I won't use Windows unless I have a requirement that I can't fill with Linux. Hasn't happened in years now as I get better at my linux prowess, LOL. I ordered a stack of Crucial drives so I will experiment on a simple machine when they come. Test: install my LVM on LUKS using Macrium. Piece of cake. Then install a basic Debian where I rely on the SED (again its a family machine with no major stuff on another Crucial). It will be interesting to compare the performance between SED only encryption and my hardened Serpent LUKS running the exact same OS otherwise. If I don't notice a significant difference I'll stick with LUKS. Should be an interesting test and easy as can be since I'll have two SATA SSD's on the same computer running the same OS. I don't care about exacting benchmarks, just a "feel" from driving the two systems. I am certain nobody is going to crack my LUKS (30-40+ characters) so it'll probably stay. Test will determine.

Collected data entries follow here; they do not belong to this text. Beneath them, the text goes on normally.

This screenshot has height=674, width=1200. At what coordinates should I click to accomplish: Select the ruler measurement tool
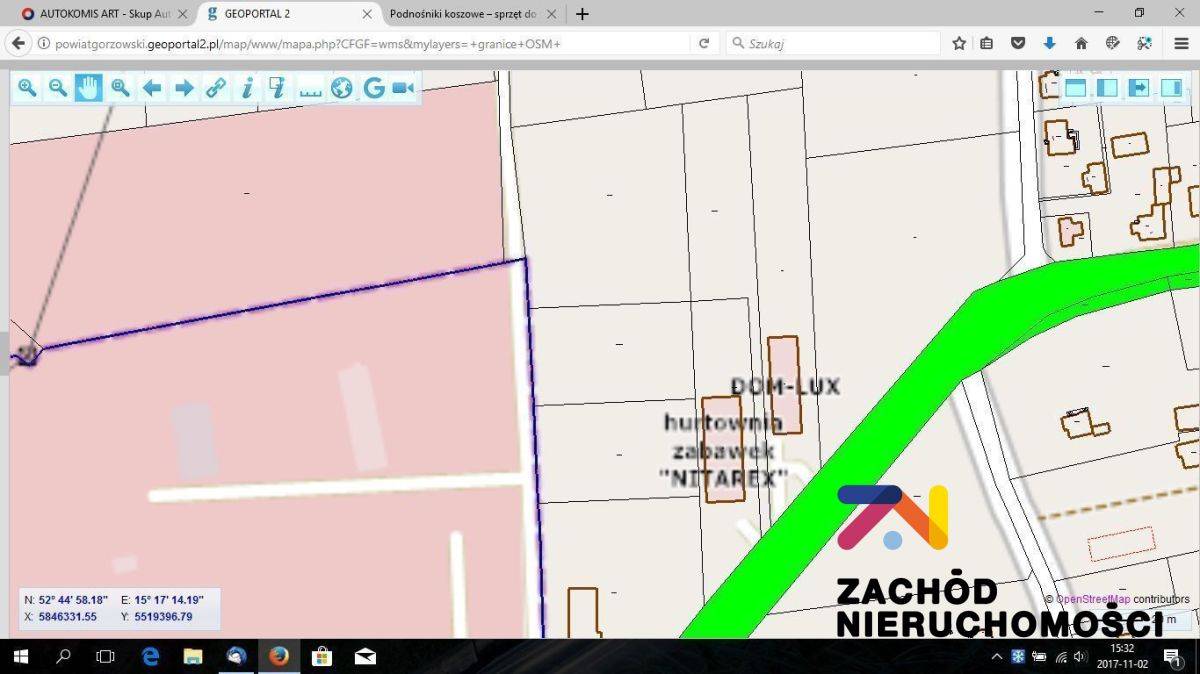[x=310, y=88]
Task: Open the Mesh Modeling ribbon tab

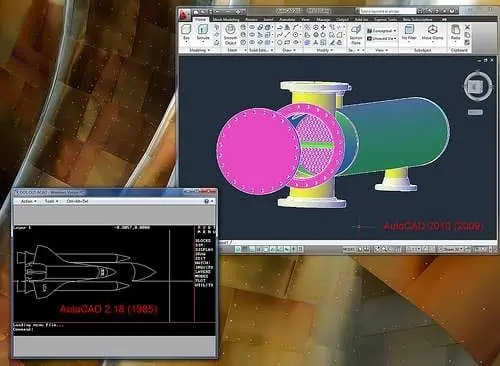Action: coord(226,20)
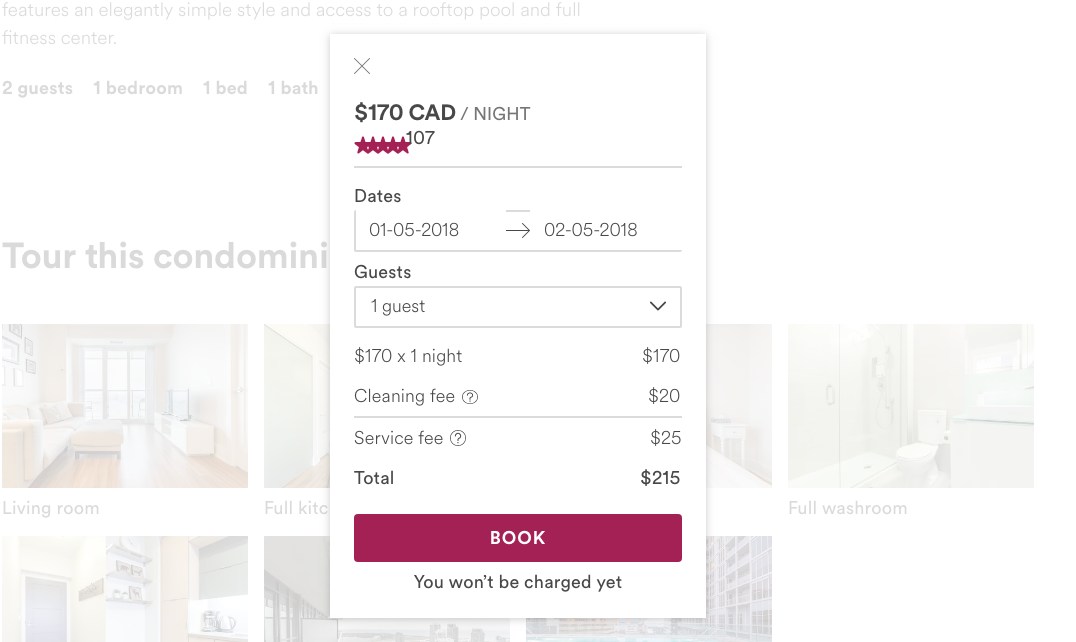Open the photo directly beneath Living room thumbnail
The height and width of the screenshot is (642, 1076).
click(x=125, y=588)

Yes, I also only use the SED on a machine with no important stuff. One advantage of SED is that because the encryption is done by the SSD itself, a malware infection of the PC cannot extract the key from RAM. So ideally, you can use both SED and software encryption, but I have not tried that yet
I am totally loving the incredible speed my SSD's are providing on several different machines. I should have gotten rid of the "spinners" years ago, LOL! I stuck with LUKS encryption 100%. My headers are incredibly hardened from generic. Regarding having my RAM "pawn'd", not too concerned. ALL of my workspace happens in VM's so it would take a breakout to even get a glance at my host. My change of heart from posts above on this thread is because the page loads and system mount takes a "blink of the eye". Why surrender software encryption if the mounts/loads appear virtually instant, LOL! The longest part of the mount is because it takes the CPU 5-10 seconds to "crack" my LUKS container with Serpent and the iterations set so high. That is my thing and not the SSD's fault at all. Once I see the LUKS container opened it is full up and going in about 3 seconds every time. Love it.